Cuando Beyoncé ultimaba los detalles de su actuación en el festival de Coachella, una aparición histórica que la convertiría en la primera mujer negra que logra ser cabeza de cartel en el festival más viral del mundo, preguntó a su madre qué opinaba de su puesta en escena. Tina Lawson no le ahorró sus dudas: “Le dije que la audiencia blanca de Coachella iba a confundirse con todas esas referencias a la cultura negra que quería hacer, que no las iban a comprender”. La contestación de su hija, tajante, marca una diferencia considerable en cuanto a empoderamiento personal y autoestima entre una generación y otra. “He trabajado muy duro para conquistar una voz propia. En este momento de mi carrera siento que tengo que hacer lo que es mejor para el mundo, no lo que es más popular”. Tres meses después podemos ir atando cabos acerca de lo que Beyoncé se trae entre manos, más allá de dignificar su herencia cultural: llevarla a los lugares en los que fue negada. El videoclip de Apeshit, el primer hit del disco que acaba de lanzar junto a su marido, Jay Z, muestra a la pareja paseándose por el museo del Louvre como por su casa. Apropiándose, literalmente, del mayor símbolo del poder político y cultural de la vieja y blanca Europa. Al final del vídeo, los Carters posan hieráticos y con cara de póker frente a la no menos enigmática Gioconda. “No puedo creer que lo hemos conseguido”, canta ella.

 

El asalto a la blanquitud expresada en siglos de arte intensamente acumulados en el Louvre es puramente simbólico: en las negociaciones de despacho, la pareja demostró su admiración por las obras y misión del museo y pagó los reglamentarios 15.000 euros diarios que permiten el acceso privado a sus salas. De hecho, el Louvre ya anuncia una visita guiada de 90 minutos que abunda en las obras que los Carters eligieron para aparecer en Apeshit, entre ellas la Victoria de Samotracia, la Venus de Milo, la Gran Esfinge de Tanis o Retrato de una negra, pintado en 1800 por Marie Guillemine Benoist.
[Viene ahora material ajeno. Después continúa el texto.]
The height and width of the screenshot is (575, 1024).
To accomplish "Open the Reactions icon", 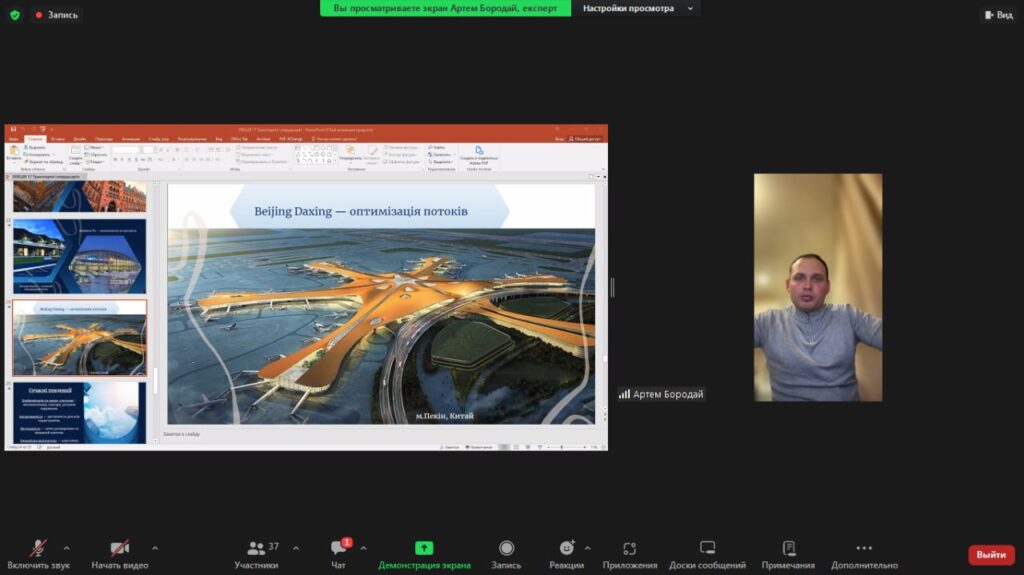I will (566, 548).
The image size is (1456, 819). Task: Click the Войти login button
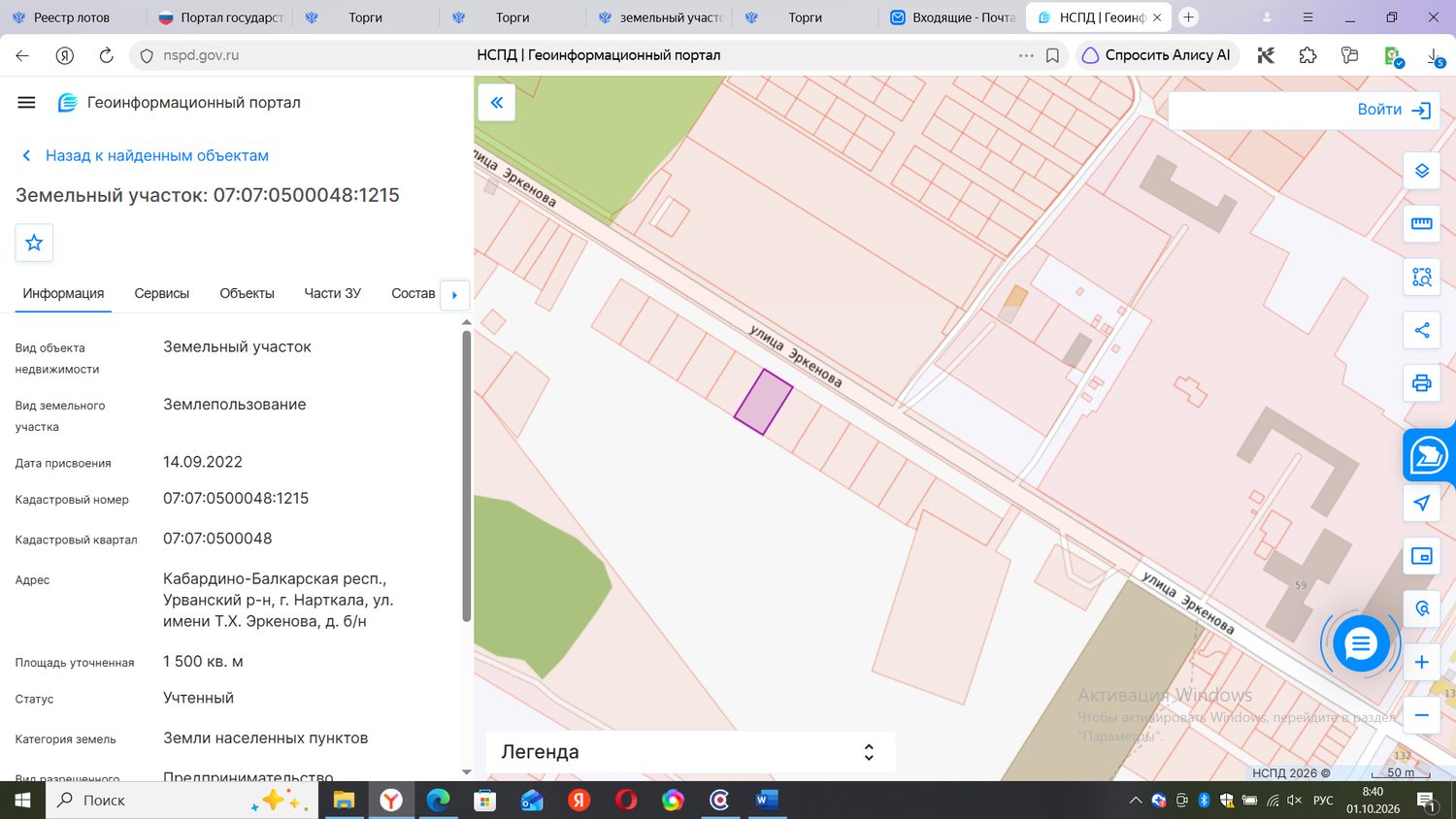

Frente a él, los Carters performan la vía por la que las élites negras, de los Obama a Oprah Winfrey, han logrado la emancipación de la mirada blanca: el dinero. Beyoncé posa con un atuendo que remite al de la mujer del cuadro, pero estampado con el inconfundible y barroco print de Versace. Es estos tiempos de capitalismo acelerado, es el dinero lo que iguala, siempre por arriba. El sueño emancipatorio de Beyoncé es personal e intransferible, pero aspiracional para el resto de mortales negras.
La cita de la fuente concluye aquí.